Exercise input
-=-=-

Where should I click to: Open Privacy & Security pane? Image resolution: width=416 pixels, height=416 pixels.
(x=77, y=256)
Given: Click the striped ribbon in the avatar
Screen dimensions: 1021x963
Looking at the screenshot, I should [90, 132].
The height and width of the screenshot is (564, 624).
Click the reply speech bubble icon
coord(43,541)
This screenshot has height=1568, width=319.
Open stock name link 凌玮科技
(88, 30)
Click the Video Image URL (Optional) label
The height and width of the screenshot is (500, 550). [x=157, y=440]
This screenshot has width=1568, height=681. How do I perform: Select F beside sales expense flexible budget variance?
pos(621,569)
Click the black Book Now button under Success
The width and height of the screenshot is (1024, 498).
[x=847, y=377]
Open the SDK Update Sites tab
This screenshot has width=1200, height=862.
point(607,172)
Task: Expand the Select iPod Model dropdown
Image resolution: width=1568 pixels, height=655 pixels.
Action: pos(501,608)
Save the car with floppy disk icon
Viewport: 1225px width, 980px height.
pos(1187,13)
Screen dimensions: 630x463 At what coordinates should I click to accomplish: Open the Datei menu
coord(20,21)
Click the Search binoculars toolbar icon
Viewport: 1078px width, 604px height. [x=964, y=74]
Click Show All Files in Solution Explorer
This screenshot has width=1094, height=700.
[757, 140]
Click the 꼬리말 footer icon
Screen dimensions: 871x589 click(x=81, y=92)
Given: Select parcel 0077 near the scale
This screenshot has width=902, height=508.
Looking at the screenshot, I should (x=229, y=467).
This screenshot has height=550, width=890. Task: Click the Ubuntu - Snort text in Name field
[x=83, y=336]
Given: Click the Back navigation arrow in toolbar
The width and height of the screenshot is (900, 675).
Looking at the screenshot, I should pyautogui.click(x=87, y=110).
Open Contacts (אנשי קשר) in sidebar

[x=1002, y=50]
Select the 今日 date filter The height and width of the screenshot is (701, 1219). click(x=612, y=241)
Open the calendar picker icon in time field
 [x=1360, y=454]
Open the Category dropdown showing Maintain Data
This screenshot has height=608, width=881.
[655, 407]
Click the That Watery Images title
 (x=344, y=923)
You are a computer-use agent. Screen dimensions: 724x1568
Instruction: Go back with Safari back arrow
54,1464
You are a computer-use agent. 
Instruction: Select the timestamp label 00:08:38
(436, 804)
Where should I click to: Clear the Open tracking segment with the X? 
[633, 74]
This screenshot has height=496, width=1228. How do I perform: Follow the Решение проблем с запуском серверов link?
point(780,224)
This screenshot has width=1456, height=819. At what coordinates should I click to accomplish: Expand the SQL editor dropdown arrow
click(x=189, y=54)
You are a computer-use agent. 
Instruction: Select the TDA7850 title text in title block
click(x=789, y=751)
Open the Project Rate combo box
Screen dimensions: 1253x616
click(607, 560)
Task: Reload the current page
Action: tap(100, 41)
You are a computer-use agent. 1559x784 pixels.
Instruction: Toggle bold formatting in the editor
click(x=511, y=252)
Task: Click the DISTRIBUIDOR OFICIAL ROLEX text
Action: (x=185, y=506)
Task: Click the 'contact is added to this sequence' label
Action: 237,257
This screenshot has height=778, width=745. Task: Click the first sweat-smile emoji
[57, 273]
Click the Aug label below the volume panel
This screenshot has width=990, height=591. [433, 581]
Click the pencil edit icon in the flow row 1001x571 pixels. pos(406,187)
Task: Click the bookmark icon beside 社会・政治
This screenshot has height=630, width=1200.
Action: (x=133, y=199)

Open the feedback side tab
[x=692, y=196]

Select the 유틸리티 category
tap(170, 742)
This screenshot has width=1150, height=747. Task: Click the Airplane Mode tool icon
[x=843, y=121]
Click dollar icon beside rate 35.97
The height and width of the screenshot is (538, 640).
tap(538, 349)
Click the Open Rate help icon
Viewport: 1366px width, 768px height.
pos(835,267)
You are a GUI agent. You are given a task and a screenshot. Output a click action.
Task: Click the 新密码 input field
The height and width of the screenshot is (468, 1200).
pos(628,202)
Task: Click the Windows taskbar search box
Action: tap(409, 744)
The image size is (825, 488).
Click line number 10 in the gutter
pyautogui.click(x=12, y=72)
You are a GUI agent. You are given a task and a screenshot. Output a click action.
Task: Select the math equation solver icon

-=-=-

Look through the material above for the string "computer" and copy each line that has it.

Answer for this exercise
You are a computer-use agent. Screen dimensions: 724x1568
You are a computer-use agent. 
You are a computer-use agent. 
You are a computer-use agent. 1559x784 pixels.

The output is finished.